Print the stretch of data from the line containing "Screen dimensions: 568x374" through the line containing "[x=497, y=10]", both ends included, exactly as the lines appear. Leave the pictures out of your answer.

*SUPPLIED RECORDS*

►

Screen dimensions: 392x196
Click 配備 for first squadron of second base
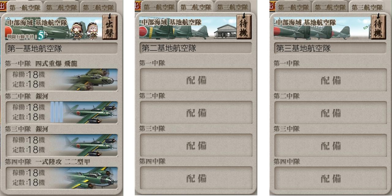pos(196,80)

◄
►

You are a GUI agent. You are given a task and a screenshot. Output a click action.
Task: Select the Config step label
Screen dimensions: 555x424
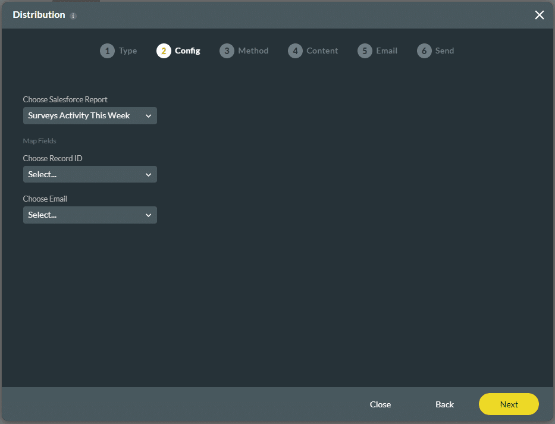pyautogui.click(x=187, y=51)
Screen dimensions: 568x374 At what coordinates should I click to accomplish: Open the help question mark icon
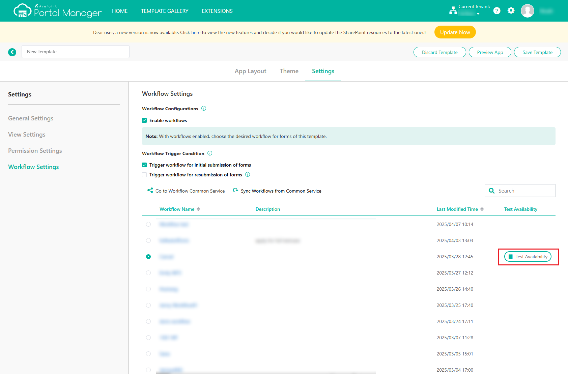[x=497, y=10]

◄

*RESULT OF THE TASK*
Screen dimensions: 568x374 At what coordinates should I click to accomplish: Open the help question mark icon
[x=497, y=10]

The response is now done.